Clash of the Platform Titans

Olo’s S-1 discloses that DoorDash, accounted for 19% of total company revenue by virtue of its use of the Rails module.   (Apparently, DoorDash accounted for a substantial majority of transactional revenue from the Rails module, so Rails could be 25-30% of Olo revenue.)  Olo also disclosed that DoorDash filed a $7 million lawsuit against Olo alleging breach of contract related to fees.  It looks like there is a vigorous form of platform “competition” going on here.  Two platforms battling for ownership of the consumer experience.

Why is Olo Profitable?

In a sea of growing SaaS companies drowning in red ink, why is Olo already profitable?  I’m sure there are many reasons, but one stands out above all else.  Olo spends just 9% of revenue on sales and marketing.  As Clouded Judgement points out this “is the lowest of all the [public] SaaS companies (by a long shot).  Real Page is the next closest at 16%.  The median is 44%.”

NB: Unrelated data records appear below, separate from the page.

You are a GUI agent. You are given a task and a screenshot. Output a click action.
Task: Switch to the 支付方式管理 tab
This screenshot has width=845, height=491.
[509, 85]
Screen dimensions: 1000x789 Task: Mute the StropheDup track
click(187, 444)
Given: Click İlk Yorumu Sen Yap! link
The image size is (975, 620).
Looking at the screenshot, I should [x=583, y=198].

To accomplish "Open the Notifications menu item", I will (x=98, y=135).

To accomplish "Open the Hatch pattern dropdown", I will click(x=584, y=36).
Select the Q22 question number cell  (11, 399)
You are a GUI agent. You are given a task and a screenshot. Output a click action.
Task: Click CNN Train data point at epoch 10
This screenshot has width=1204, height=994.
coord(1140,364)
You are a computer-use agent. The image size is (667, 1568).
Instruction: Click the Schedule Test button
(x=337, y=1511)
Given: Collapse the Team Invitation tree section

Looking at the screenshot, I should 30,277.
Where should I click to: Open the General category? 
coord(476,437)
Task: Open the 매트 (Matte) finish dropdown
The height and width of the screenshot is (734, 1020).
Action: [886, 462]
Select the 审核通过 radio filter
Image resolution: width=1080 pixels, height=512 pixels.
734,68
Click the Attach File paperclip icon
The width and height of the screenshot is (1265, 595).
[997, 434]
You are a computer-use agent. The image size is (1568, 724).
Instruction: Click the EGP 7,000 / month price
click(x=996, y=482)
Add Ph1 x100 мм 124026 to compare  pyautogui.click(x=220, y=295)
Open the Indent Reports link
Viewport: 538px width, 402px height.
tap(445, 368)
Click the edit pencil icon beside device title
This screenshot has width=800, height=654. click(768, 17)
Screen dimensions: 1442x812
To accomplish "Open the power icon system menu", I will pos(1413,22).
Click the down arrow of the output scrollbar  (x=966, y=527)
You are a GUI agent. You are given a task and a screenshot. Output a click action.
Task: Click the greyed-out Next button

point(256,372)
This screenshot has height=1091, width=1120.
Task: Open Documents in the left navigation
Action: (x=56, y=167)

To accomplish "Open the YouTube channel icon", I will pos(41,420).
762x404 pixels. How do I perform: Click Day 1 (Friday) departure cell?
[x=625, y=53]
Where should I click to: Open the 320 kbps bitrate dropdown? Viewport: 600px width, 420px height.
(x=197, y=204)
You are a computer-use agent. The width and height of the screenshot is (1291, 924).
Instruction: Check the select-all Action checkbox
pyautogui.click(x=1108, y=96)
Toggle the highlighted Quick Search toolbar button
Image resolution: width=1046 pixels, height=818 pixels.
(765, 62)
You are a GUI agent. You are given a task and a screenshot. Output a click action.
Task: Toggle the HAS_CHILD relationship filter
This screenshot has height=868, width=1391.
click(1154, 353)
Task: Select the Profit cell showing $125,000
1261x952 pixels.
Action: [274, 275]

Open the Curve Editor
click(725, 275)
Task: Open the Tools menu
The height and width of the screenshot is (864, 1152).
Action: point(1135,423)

Of course, this fact does not really explain how Olo manages to spend so little on sales and marketing, just that it does!  Olo’s S-1 sheds a little more light:

We have a highly efficient go-to-market model as a result of our industry thought leadership, partnership approach with our restaurant customers, and experienced enterprise sales, customer success, and deployment teams. Unlike other enterprise software businesses, where the sales team works to add a single location or division and expand to others, we enter into relationships at the brand’s corporate level and secure exclusivity across all company-owned and franchise locations.

Even for an enterprise SaaS company, 9% is very attractive!  Let’s see if they can stay so efficient, continue to fend off the other platforms, and thrive beyond the end of the pandemic.